Au procès, la Couronne a utilisé certains messages textes pour démontrer que la belle-mère avait développé une « aversion » et un « dégoût » pour la fillette. De fait, ces sentiments l’habitaient depuis longtemps, disait la poursuite, en se basant sur les échanges.

Selon l’appelante, le juge Louis Dionne a erré en permettant le dépôt en preuve de ces messages textes assimilables à une preuve de « propension » ou de « conduite indigne ».

PHOTO DÉPOSÉE EN COUR

Preuve déposée durant le procès de la belle-mère de la fillette de Granby

L’appelante soutient que les messages textes avaient un « caractère incendiaire », mettant en avant la mauvaise moralité de l’accusée envers sa belle-fille dans les mois ayant précédé le meurtre. Cette preuve « déshonorante » présentait l’accusée de manière « très répréhensible », poursuit l’appelante. Les textos devaient donc être exclus.

De plus, le juge Dionne n’a donné aucune directive au jury sur ce type de preuve. Une « sérieuse » erreur de droit, selon l’appelante.

Selon le DPCP, le juge a au contraire bien considéré l’effet préjudiciable des messages textes avant de rendre sa décision. Il en a d’ailleurs exclu pour cette raison. Également, les textos de l’accusée étaient « très importants » pour comprendre son « état d’esprit », relève la Couronne.

Le « chemin » remis en cause

L’appelante reproche aussi au juge Dionne d’avoir permis l’ouverture du chef de meurtre par un chemin moins fréquenté. Généralement, une personne est accusée de meurtre parce qu’elle avait l’intention de causer la mort de la victime ou de blesser celle-ci sachant que cela la tuerait.

Mais au procès de la belle-mère, ce « chemin » standard n’était pas permis. Pour la déclarer coupable de meurtre au second degré, le jury devait plutôt conclure qu’elle avait séquestré l’enfant dans une « fin illégale ». Une grille d’analyse passablement complexe. Or, selon l’appelante, ce « chemin » ne pouvait pas s’appliquer. C’est pourquoi la défense réclamait seulement l’ouverture d’un verdict d’homicide involontaire.

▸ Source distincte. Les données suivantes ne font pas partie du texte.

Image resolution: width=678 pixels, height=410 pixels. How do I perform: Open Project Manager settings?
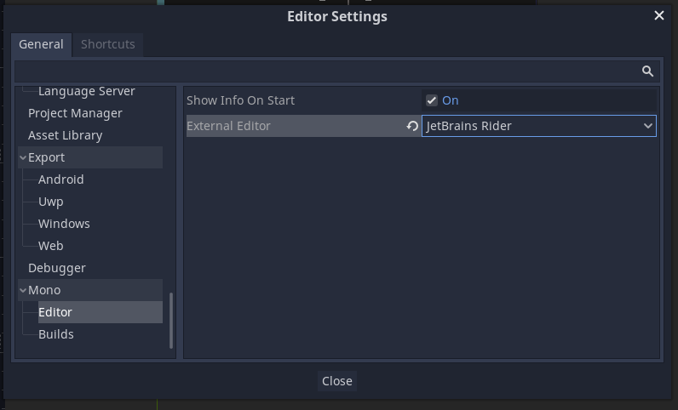click(x=75, y=114)
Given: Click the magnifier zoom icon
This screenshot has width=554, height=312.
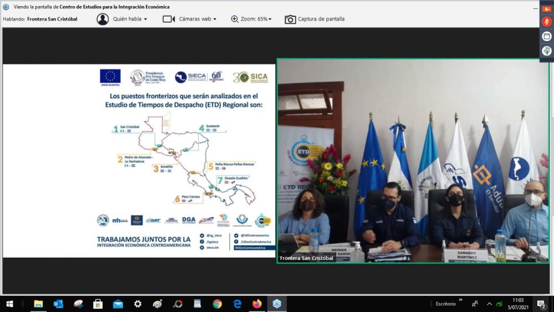Looking at the screenshot, I should (x=235, y=19).
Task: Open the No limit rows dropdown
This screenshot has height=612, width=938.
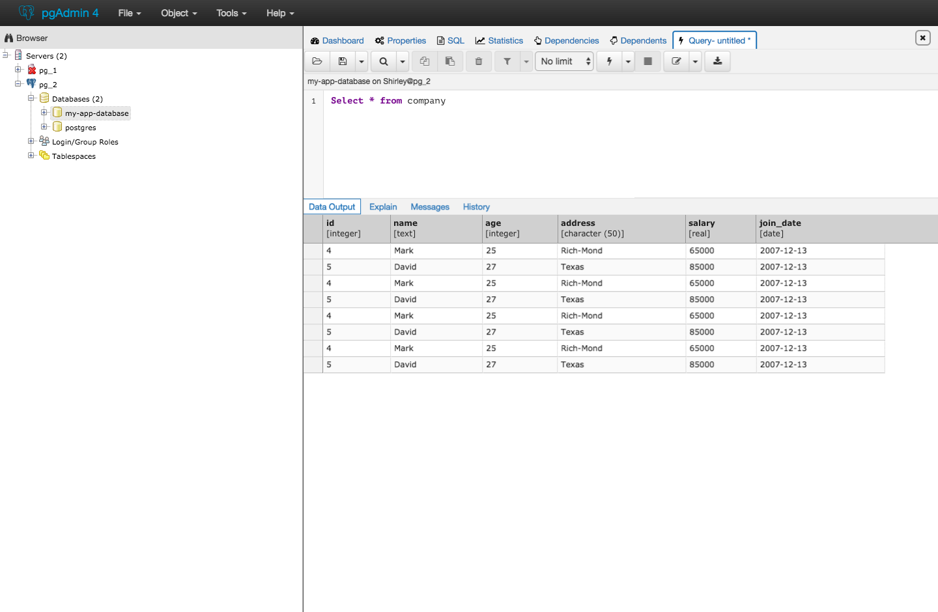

De plus, le juge s’est trompé dans ses directives, selon l’appelante, en n’expliquant pas aux jurés qu’ils devaient considérer l’état de panique de l’accusée au moment des faits. Au procès, la belle-mère a témoigné avoir été « paralysée » devant les agissements de son conjoint et qu’elle s’était « effondrée en pleurs », rappelle le mémoire. Or, le juge n’a pas rappelé ces éléments au jury.

Finalement, l’appelante reproche au juge Charles Ouellet d’avoir changé le district judiciaire où se tiendrait le procès sans laisser les parties se prononcer. Pourtant, le juge avait répété « plusieurs fois » aux parties qu’il demanderait leur avis avant de se prononcer.

L’histoire jusqu’ici

28 au 29 avril 2019
La fillette de 7 ans est tuée par sa belle-mère. L’enfant avait été ligotée à une chaise.

9 décembre 2021
La belle-mère de la fillette de Granby est reconnue coupable de meurtre au second degré et de séquestration.

7 janvier 2022
Le père de la fillette est condamné à quatre ans de pénitencier. Il avait plaidé coupable à un chef de séquestration.

Précision
Dans une version antérieure de l'article, nous écrivions que la victime était attachée à une chaise. Or, elle se trouvait plutôt au sol.